The changes also limit the power of the Children’s Court to order that a child be reunified with a parent, said the LIV.


“Children as young as two could be placed in state care on long-term care orders until they turn 18 with no independent authority [currently the Children’s Court] able to place conditions on their care arrangements and review [the situation],” said the LIV.

Julian Pocock, a director at child welfare group Berry Street, said the Royal Commission into Institutional Responses to Child Sexual Abuse has highlighted how critical it is that child welfare systems are subjected to independent judicial review.

“Many survivors have made the point to the Royal Commission that while in state care they were forgotten and vulnerable to exploitation in a system where the child welfare department had unfettered powers over their care,” he said.

“It is not in the best interests of any family or child in Victoria for us to be returning to a discredited child welfare model that invests too much control in the department.”
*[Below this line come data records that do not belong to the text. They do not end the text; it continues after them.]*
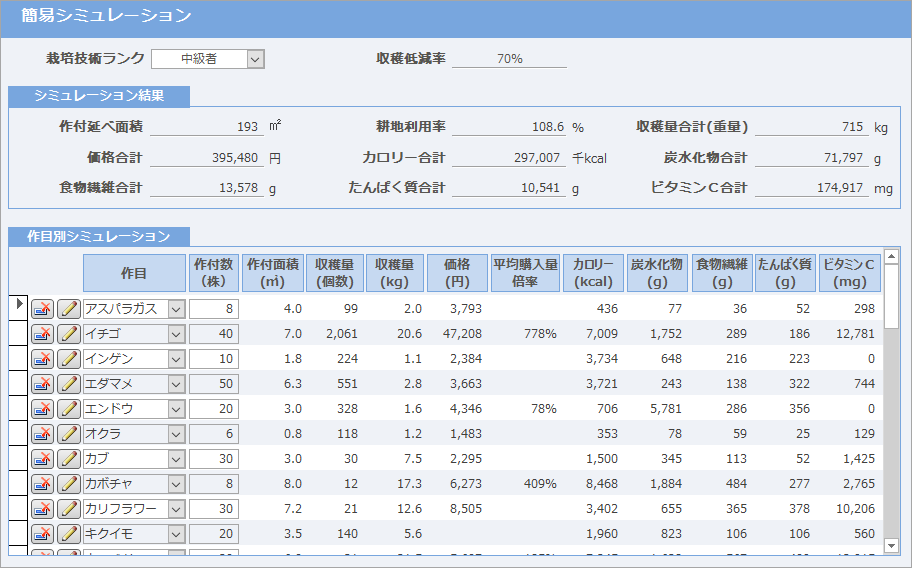This screenshot has height=568, width=912.
Task: Click the 作目 column header
Action: [134, 272]
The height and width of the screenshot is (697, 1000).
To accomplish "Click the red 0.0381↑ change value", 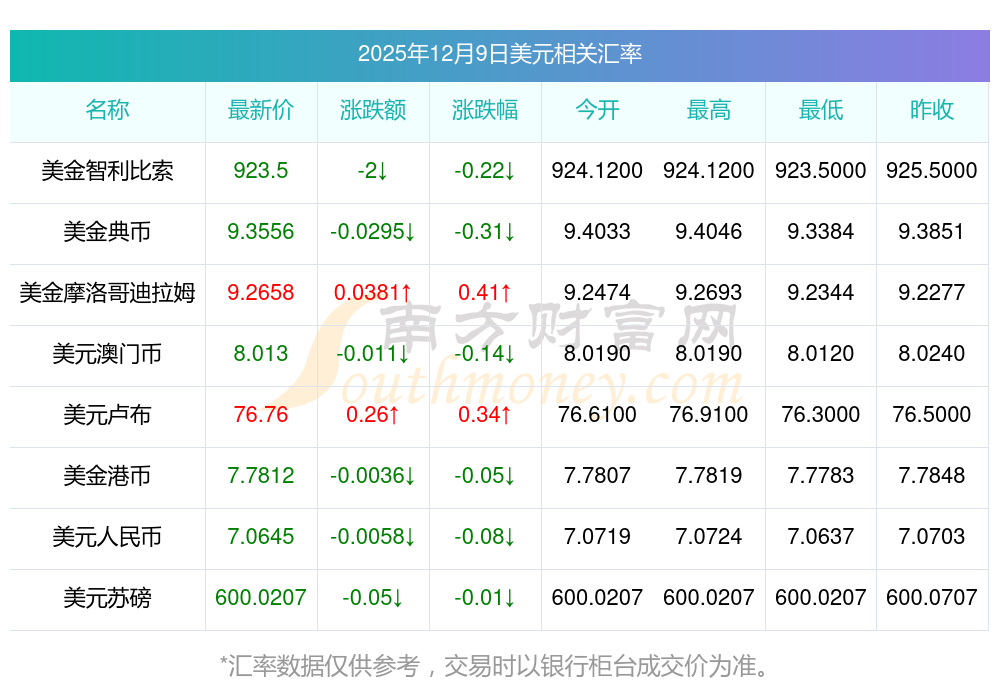I will tap(373, 293).
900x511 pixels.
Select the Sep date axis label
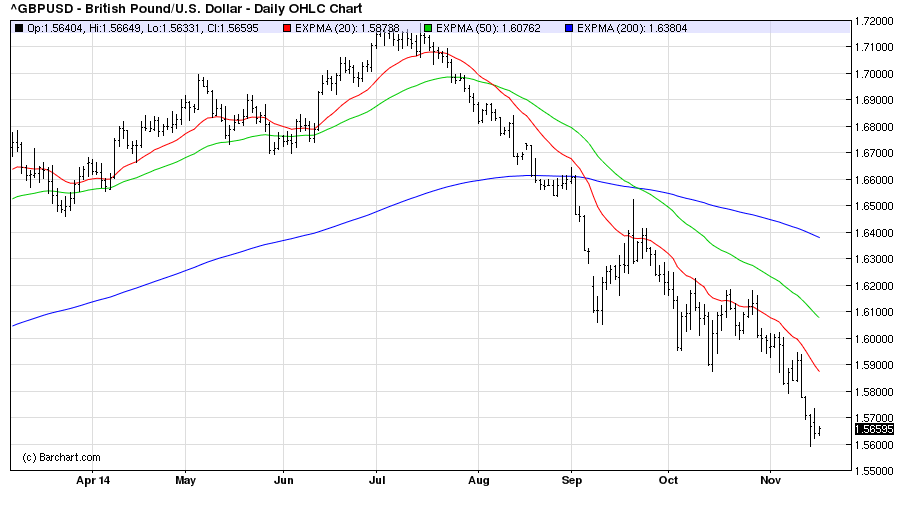(x=571, y=479)
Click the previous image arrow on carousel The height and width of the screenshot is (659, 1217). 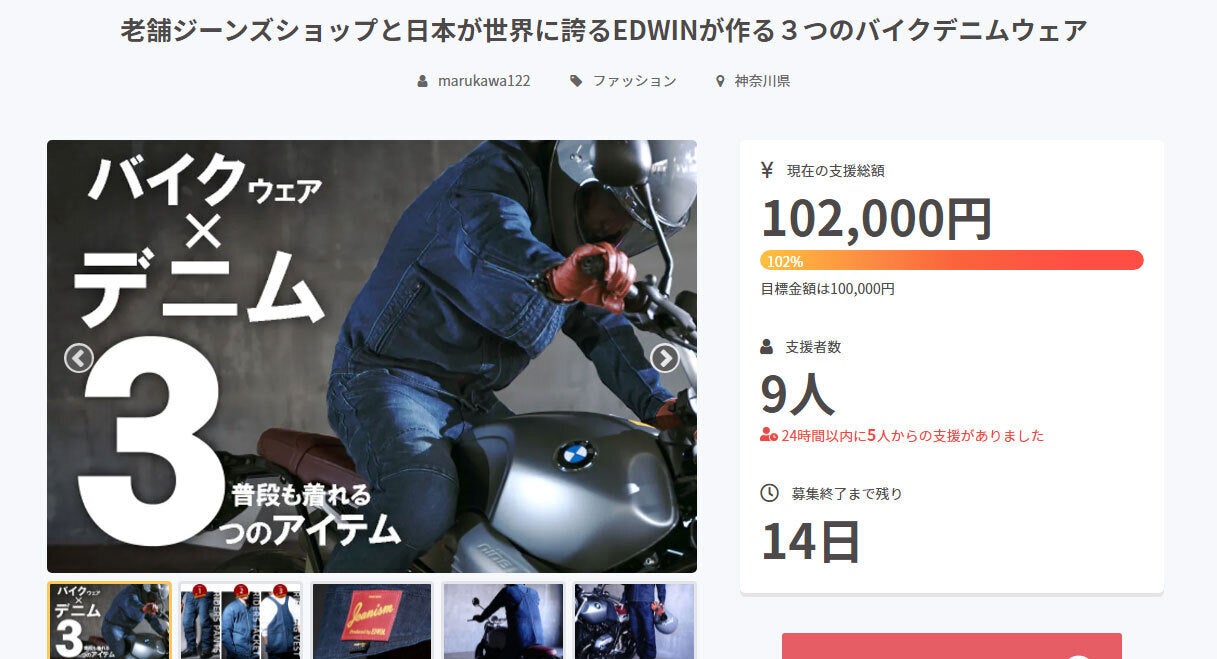[x=79, y=358]
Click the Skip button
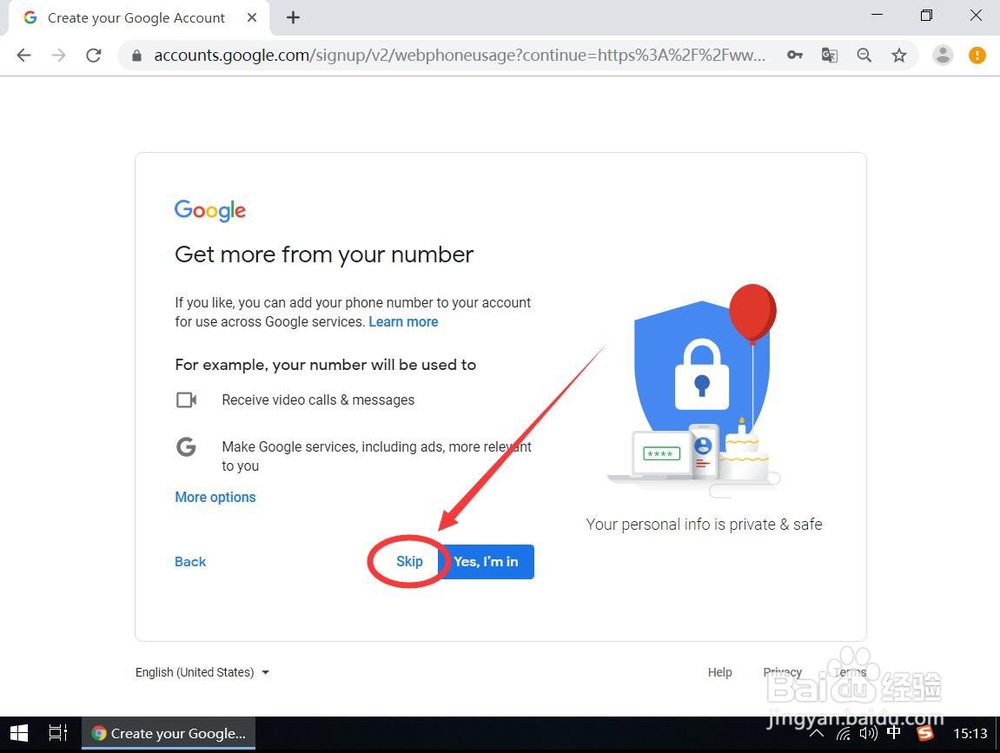The width and height of the screenshot is (1000, 753). click(x=409, y=562)
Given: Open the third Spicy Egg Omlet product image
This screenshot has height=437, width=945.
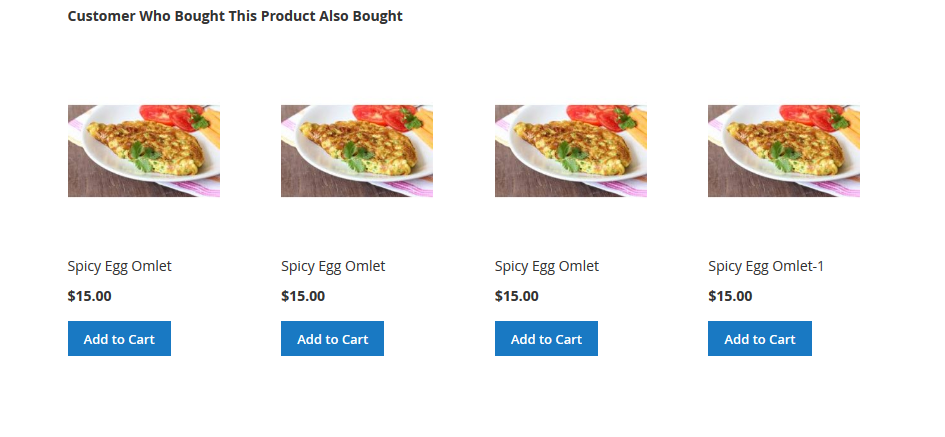Looking at the screenshot, I should pos(570,150).
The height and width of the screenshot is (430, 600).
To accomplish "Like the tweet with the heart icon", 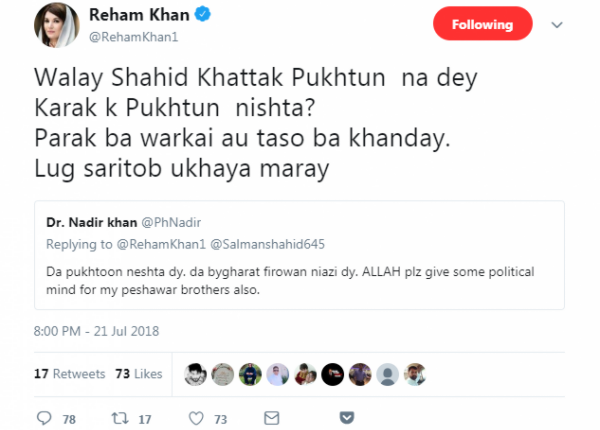I will click(197, 418).
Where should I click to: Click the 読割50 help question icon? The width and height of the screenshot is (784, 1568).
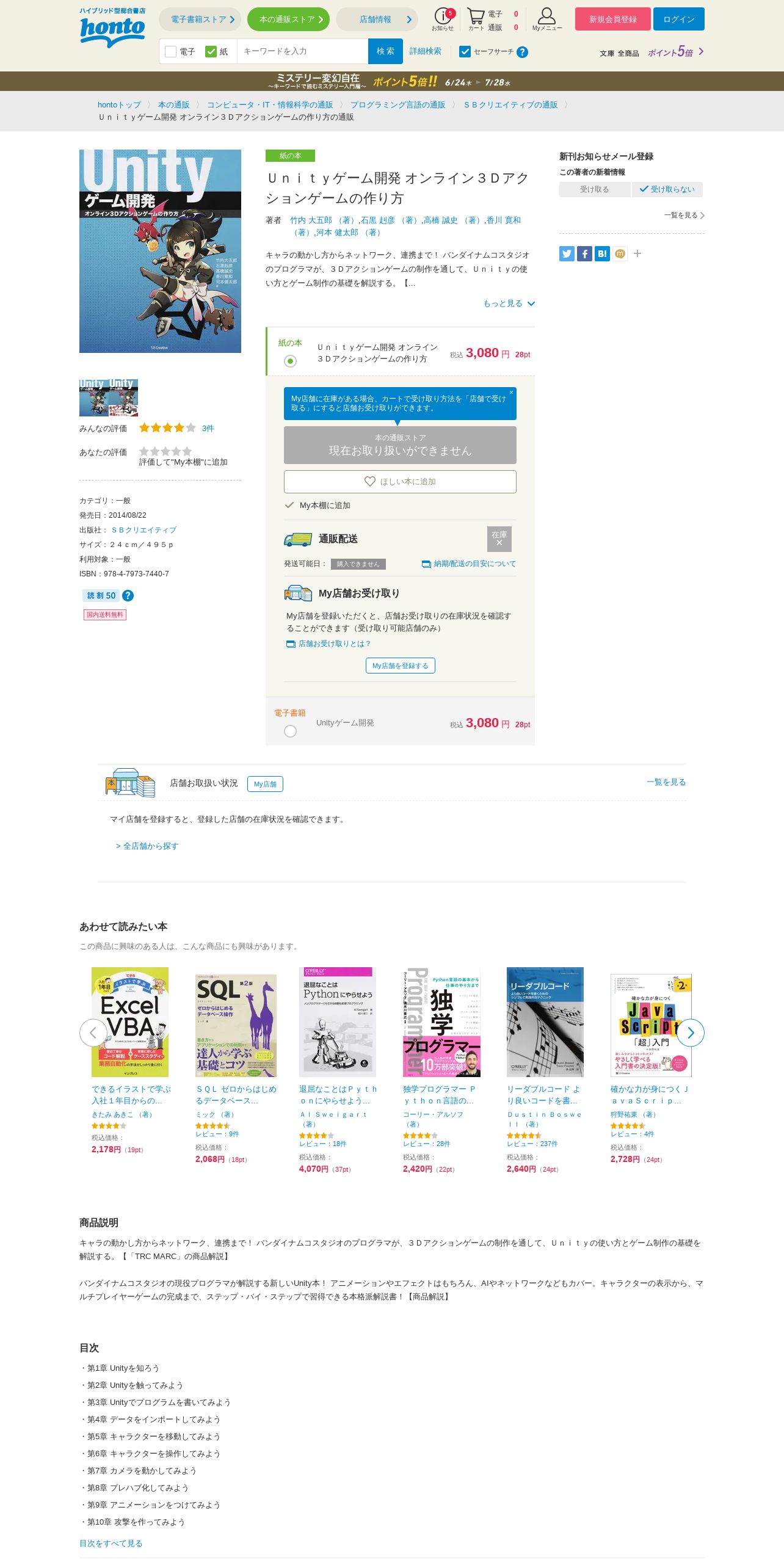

Muriel Bamblett, CEO of the Victorian Aboriginal Child Care Agency, said Aboriginal children will be particularly affected by the change.

As of 30 June 2014 Aboriginal children in Victoria were 12 times more likely than other children to be placed in state care.

“For Aboriginal children [removal from their families] means separating them from their Aboriginal culture and identity,” said Ms Bamblett.

“The changes wind back the clock 30 years to a discredited welfare model that was guilty of some of the worst treatment of Aboriginal children and disregard of Aboriginal families.”